Come ha scritto Claudio Mereghetti sul Corriere, anche se forse Spielberg non ama Straub,l’esito del film fa immaginare un possibile pont» tra questi due registi lontanissimi (e per molti versi antitetici). Perché per la prima volta nella carriera del regista hollywoodiano il visivo cede il passo al parlato e il film riconosce alla forza del dialogo una priorità che sarebbe difficile trovare negli altri suoi film. E perché non si tratta di una “parola” fine a se stessa, magari compiaciuta della propria eloquenza o della propria musicalità: è una “parola” che ci aiuta a misurare direttamente il potere, che diventa a sua volta potere, serve per conquistarlo esercitarlo e mantenerlo.

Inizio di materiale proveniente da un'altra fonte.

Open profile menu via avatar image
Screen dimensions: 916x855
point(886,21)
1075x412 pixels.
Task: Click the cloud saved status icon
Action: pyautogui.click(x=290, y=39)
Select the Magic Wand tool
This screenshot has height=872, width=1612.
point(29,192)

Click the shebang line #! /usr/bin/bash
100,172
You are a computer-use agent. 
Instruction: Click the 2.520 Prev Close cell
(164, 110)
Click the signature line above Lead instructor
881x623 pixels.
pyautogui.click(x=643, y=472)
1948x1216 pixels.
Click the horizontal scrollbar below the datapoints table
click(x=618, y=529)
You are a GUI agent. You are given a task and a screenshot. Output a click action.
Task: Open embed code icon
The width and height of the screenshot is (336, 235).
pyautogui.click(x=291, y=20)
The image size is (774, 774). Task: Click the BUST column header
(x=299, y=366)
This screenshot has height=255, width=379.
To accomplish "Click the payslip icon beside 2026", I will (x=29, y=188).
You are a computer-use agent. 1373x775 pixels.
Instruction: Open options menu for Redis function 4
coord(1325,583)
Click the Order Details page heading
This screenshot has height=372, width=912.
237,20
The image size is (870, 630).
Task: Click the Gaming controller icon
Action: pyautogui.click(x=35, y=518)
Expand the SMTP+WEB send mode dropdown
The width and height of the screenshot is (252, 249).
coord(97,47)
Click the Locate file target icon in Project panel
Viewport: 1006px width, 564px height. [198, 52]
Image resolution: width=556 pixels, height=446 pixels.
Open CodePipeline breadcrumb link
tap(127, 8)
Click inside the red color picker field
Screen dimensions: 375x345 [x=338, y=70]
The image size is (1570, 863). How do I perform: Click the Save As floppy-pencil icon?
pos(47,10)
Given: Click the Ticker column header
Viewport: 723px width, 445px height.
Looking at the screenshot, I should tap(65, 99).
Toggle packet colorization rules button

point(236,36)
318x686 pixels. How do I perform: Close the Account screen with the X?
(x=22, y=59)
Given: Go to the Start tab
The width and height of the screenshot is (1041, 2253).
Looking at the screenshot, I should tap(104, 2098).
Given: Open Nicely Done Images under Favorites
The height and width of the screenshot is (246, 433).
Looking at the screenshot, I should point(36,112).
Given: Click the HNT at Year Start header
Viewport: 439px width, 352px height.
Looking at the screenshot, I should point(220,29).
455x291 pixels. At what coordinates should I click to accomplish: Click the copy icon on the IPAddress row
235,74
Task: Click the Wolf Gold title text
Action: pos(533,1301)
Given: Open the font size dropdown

E veniamo al’altro spettacolo grandioso: “Les miserables”, in cui Tom Hooper coniuga, ed anzi sposa, musiche commoventi a grandi performance, imponendo la sua idea di cinema a dispetto della produzione.
Il premio Oscar per “Il discorso del re”, possiede un approccio molto personale al film in costume. Lo aveva già lasciato intendere in una serie TV portentosa come John Adams, lo aveva confermato col film appena citato, lo ha definitivamente sancito con “Les Misérables: musical dalla potenza emotiva e cinematografica impressionante.
E, come era successo quindi nei suoi precedenti prodotti, anche in quest’ultimo riesce a tirar fuori il meglio dai suoi interpreti: il piano-sequenza in cui una bravissima Anne Hathaway canta in maniera superba il suo assolo è il momento più commovente e riuscito del film. Quanto poi a Russel Crowe, è intenso come non gli succedeva dai tempi di “American Gangster”. È vero che non ha la voce adatta a questo tipo di musical e a livello canoro si dimostra inferiore agli altri, ma compensa questo ritardo con un carisma inusitato, e quando è in scena difficilmente si riesce a puntare l’attenzione su qualcun altro.
Infine Hugh Jackman, che si dimostra protagonista perfetto aderendo al ruolo di Jean Valjean con ardore, da consumato uomo di musical.
Dopo 17 anni dalla prima del musical di larghissimo successo, scritto da Alan Boublil e Claude-Michel Schönberg, , che nel film ha curato le musiche, Tom Hooper ne cava un capolavoro che merita tutte le otto nomination alla prossima “notte degli Oscar”.